Mr Swart reiterated that an Ad Hoc Committee must deal with the matter. The basis of the complaint related to a judgement which was against the Chairman and the Committee are indirectly implicated as they were instructed to amend the Constitution in a certain manner. The Committee must now sit as judges in their own matter which complicates it further. MPs on an Ad Hoc Committee not implicated in that judgement are the better option.
Mr Horn urged the Committee to be cautious on deciding to take ownership of this matter. The Committee must receive advice from Parliament’s legal advisers on whether this Committee is the appropriate forum to deal with the matter.
Mr Bongo said that the Speaker is acting on legal advice which is the basis of her decisions. He requested dealing with the matter on other days when Members are free as it is a matter of serious national concern.
Ms M Mothapo (ANC) agreed that they are the relevant Committee to deal with the matter.
Ms Pilane-Majake responded to Mr Swart’s statement about the Committee being implicated by stating the recommendation of the Public Protector was referring to Parliament having to make an amendment and not the Committee. She said that all Members of Parliament are implicated.
The Chairperson said that the Speaker has the right to refer matters to the Committee and she has referred the matter timeously on 28 September. If there are Members who were not able to see it on time, it is not the problem of the Speaker.
The Chairperson said that the matter of the Speaker and himself being respondents in the legal matter involving the Public Protector was also the reason for his recommendation of an Ad Hoc Committee. If the Committee thinks it is the competent forum, he may not be the competent person because he cannot be a judge in his own court. He would have to consider whether to recuse himself. He ruled that the matter stand down until he consults with the Speaker. He said that despite tabling the matter with his recommendations based on precedent and the law, some Committee members said that regardless of this, they are the competent Committee to deal with the matter and the Committee must take a vote.
Ms Pilane-Majake said that what the Chairperson said about precedent and the law must be excluded from the vote.

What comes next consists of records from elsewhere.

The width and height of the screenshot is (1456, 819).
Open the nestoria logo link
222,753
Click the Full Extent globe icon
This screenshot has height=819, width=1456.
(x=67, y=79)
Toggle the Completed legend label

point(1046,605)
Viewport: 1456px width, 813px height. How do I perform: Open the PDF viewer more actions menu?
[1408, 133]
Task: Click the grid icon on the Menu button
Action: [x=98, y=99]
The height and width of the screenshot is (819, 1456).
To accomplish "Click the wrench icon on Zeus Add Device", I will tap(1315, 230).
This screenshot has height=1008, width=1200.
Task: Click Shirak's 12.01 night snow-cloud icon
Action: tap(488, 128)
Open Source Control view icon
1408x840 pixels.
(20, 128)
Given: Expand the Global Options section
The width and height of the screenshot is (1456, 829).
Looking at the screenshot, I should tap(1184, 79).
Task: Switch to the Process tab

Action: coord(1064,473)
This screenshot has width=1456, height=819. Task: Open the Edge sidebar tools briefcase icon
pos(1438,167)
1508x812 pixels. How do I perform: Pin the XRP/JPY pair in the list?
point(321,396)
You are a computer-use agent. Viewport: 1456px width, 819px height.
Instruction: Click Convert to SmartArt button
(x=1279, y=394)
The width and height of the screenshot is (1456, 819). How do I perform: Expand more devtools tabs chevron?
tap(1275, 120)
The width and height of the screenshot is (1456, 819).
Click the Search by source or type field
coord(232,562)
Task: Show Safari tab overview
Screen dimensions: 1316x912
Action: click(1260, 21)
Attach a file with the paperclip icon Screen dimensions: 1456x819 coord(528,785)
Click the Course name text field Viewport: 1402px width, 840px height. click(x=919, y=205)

The Chairperson asked the Committee to vote if they are the appropriate forum to deal with the matter.
Ms Pilane-Majake, Mr Bongo, Mr Mpumlwana, Mr Maila and Ms Mothapo voted for and Mr Swart, Mr Horn, and Mr Matiase voted against. The Committee hence decided to handle the matter.
Office of the Chief Justice and Judicial Administration (OCJ) 2016/17 Annual Report
Ms Memme Sejosengwe, OCJ Secretary-General, said that the OCJ performance target achievement improved from 74% in 2015/16 to 85% in 2016/17, with 17 out of 20 targets achieved.
90.2% of the planed 90% of the funded vacant posts were filled. 91% of the planned 80% of audit findings were addressed. 86% of the planned 65% of compliance with quasi-judicial targets were achieved. 85% of the planned 65% default judgements were finalised by Registrars. 87% of the planned 65% taxations of legal costs were finalised. 90 judicial education courses were conducted, exceeding the planned target of 70.
Performance by programme
Programme 1 (Administration) achieved 80% of the 10 targets. Management achieved 100% of its targets. Corporate Services achieved 50% of its targets. Finance administration achieved 100% of its targets. Internal Audit and Risk Management Services achieved 75% of its targets.
Programme 2 (Judicial Support and Court Administration) achieved 6 of its 7 indicators. Administration of superior courts achieved 83% of its targets. Judicial Service Commission achieved 100% of its targets.
Programme 3 (Judicial Education and Research) achieved all 3 of the targets. The South African Judicial Education Institute achieved 100% of its targets. The Judicial Policy and Research unit achieved 100% of its targets.
OCJ had an appropriation of R1 824 047 000 and actual expenditure of R1 786 348 000. Programme 2 is the core business of the Department and had an expenditure of R685 583 000. The under expenditure for the year amounted to R1 771 000.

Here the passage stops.